Abstract:
The use of millimeter-wave communications in 5G radios becomes viable if extensive beamforming is employed to
overcome the high path loss and the power consumption is sufficiently low to afford frequent high-throughput connections for mobile devices. Recent beamforming receivers in the vicinity of 28 GHz draw, per element, 28 mW to 50 mW. Moreover, most reported receivers do not include complete on-chip LO synthesis.

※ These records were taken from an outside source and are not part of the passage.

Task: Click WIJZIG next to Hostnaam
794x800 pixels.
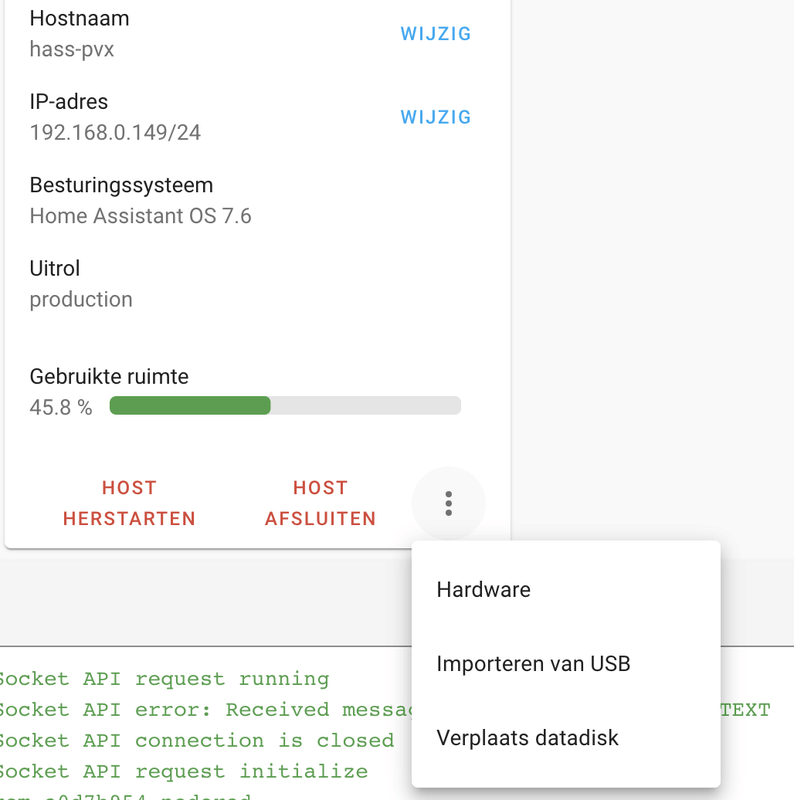Action: point(436,34)
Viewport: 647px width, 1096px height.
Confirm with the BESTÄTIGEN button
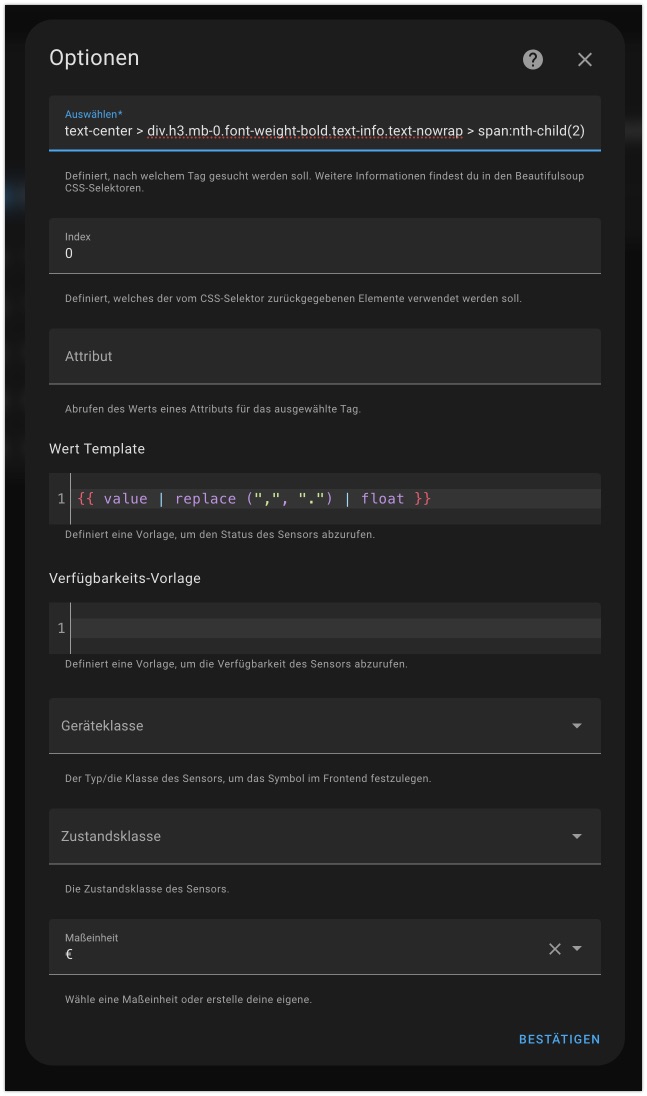pos(559,1039)
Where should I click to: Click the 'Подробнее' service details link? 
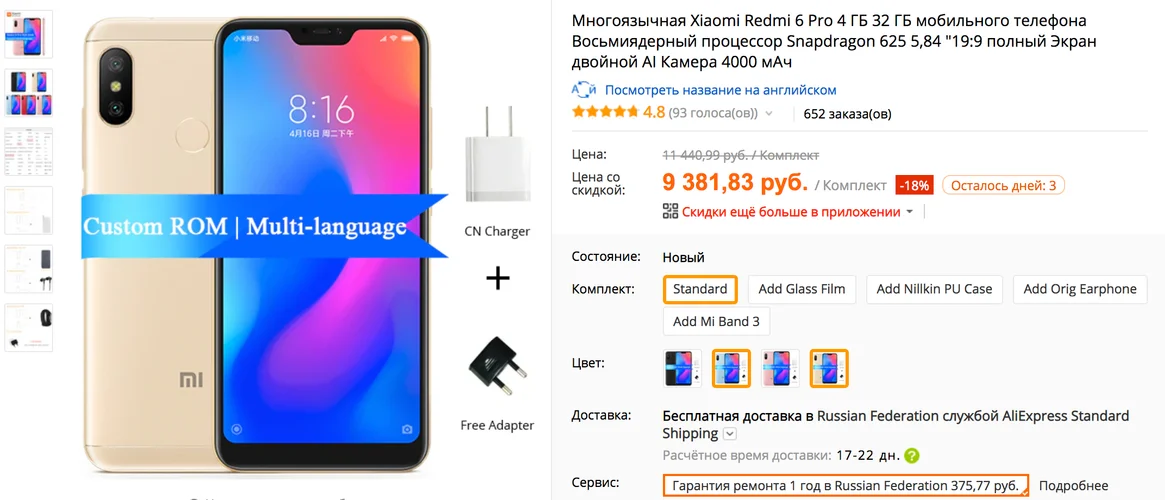[x=1073, y=486]
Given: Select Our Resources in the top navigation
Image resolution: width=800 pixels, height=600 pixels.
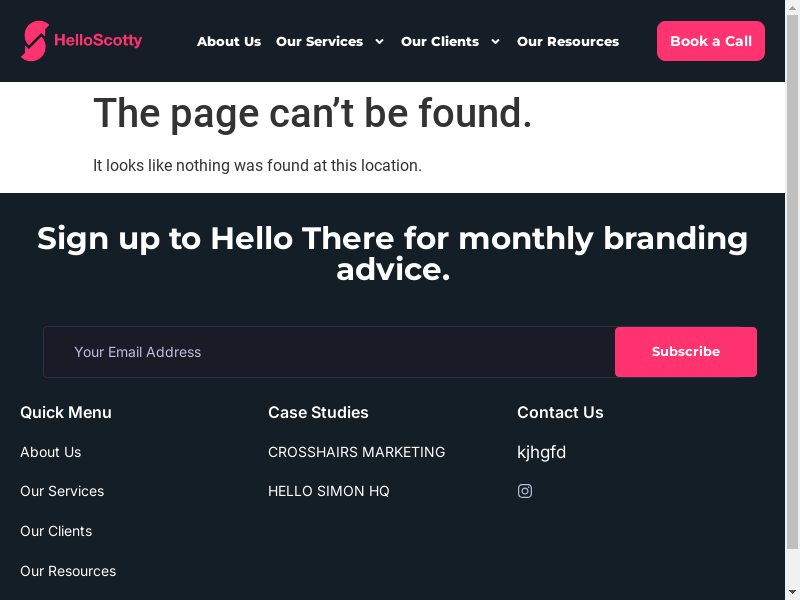Looking at the screenshot, I should 568,42.
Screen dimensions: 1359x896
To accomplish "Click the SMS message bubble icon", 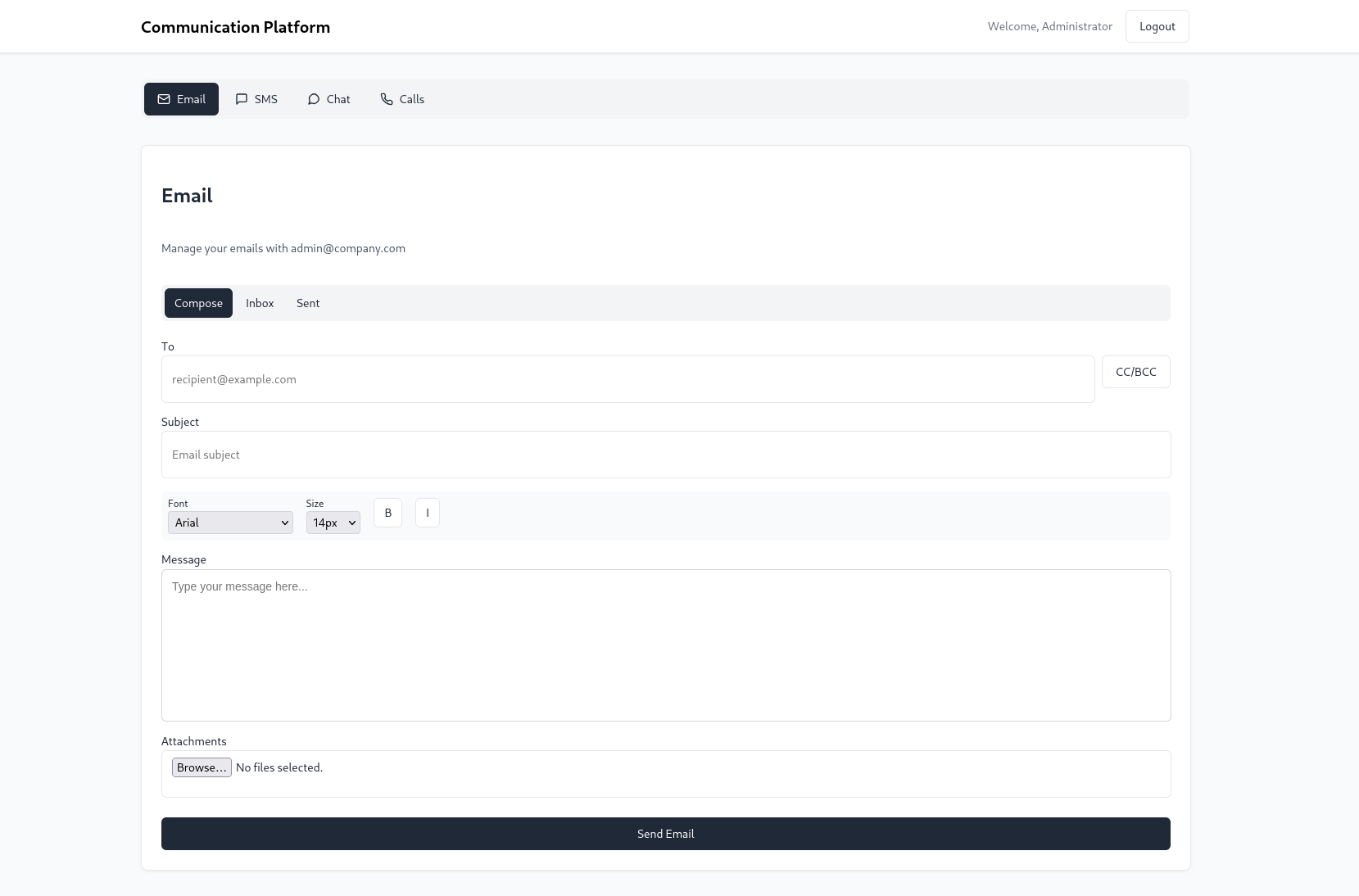I will click(242, 99).
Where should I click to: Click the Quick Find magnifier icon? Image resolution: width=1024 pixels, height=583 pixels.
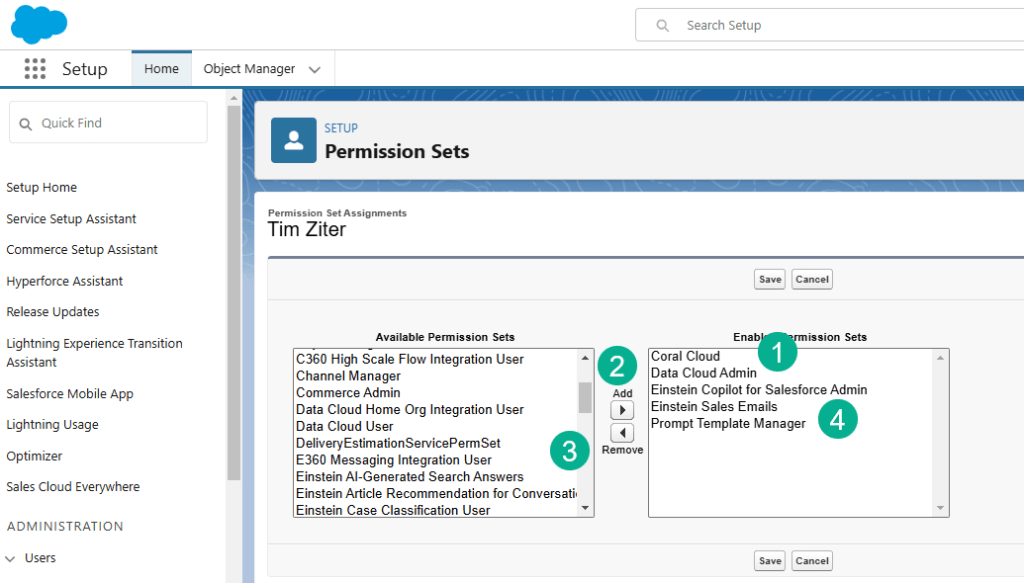click(x=25, y=123)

A key observation in the design of beamforming receivers is that the phase shift network typically consumes high power whether it appears in the RF path or the LO path. This presentation introduces a new technique that avoids the bandwidth-loss-phase shift tradeoffs of conventional topologies. In addition, several other new concepts are offered that reduce the power with no noise figure penalty. Fabricated in TSMC’s 28-nm CMOS technology, the eight-element prototype draws 166 mW, achieving a minimum noise figure of 3.7 dB, a phase resolution of 11.7 degrees, and an LO jitter of 155 fs.
Biography:
Behzad Razavi is Professor of Electrical Engineering at UCLA, where he conducts research on analog and RF integrated circuits. Prof. Razavi has served as an IEEE Distinguished Lecturer and published more than 200 papers and eight books. He has received nine IEEE best paper awards and six teaching and education awards, and his books have been published in seven languages. He received the IEEE Pederson Award in Solid-State Circuits and was recognized as one of the top ten authors in the 50-year history of the IEEE International Solid-State Circuits Conference. He is a member of the US National Academy of Engineering and a fellow of the US National Academy of Inventors.